What if every student had access to a personalized tutor, mentor, and coach?
That’s the potential of AI—not to replace learning, but to accelerate it. AI-assisted writing isn’t about students getting AI to do their work—it’s about training students to communicate effectively, a skill more critical than ever.
We didn’t stop teaching math when calculators became common—we changed how we taught it. AI should follow the same pattern.
I started with log tables before moving to slide rules, calculators, and scientific programming. The tools changed, but the goal remained the same: to develop problem-solving and critical thinking skills.
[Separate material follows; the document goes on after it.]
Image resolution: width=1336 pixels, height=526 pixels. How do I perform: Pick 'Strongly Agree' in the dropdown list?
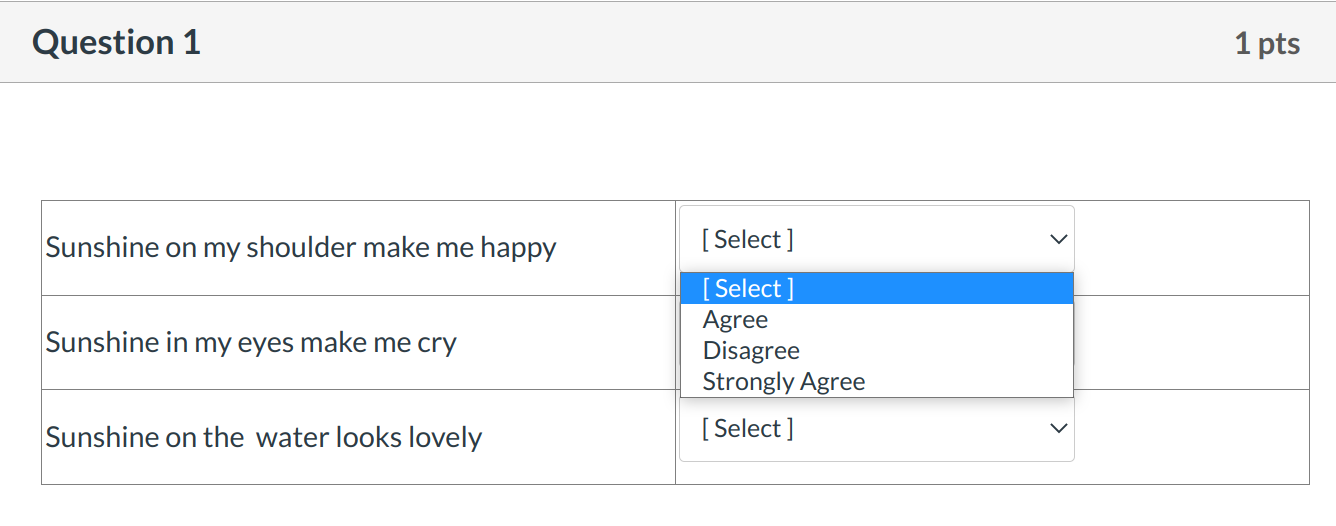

AI in the classroom should be scaffolding that disappears over time—starting with sentence refinement and building up to full papers. As students grow, AI’s role shifts:
From tutor guiding fundamentals
To mentor encouraging structure
To coach refining clarity
To partner offering only high-level feedback
With accelerated training, students who once struggled with basic writing could gain fluency at scale—writing an essay a week, then every day, and eventually mastering self-assessment. AI doesn’t replace teachers; it amplifies their ability to guide, correct, and challenge. The effectiveness of AI depends not on the tool itself, but on the human at the keyboard.
This approach also extends to students learning English as a second language. AI can provide structured support, gradually transitioning from their native language to English, offering sentence corrections, vocabulary suggestions, and real-time conversational practice—all while reinforcing communication skills.
Education isn’t about mastering a tool. It’s about mastering thinking, reasoning, and communication. AI, used well, can be the most powerful tool we’ve ever had to teach exactly that.
This piece was developed through an iterative process, incorporating insights from discussions with ChatGPT to refine structure and explore key ideas.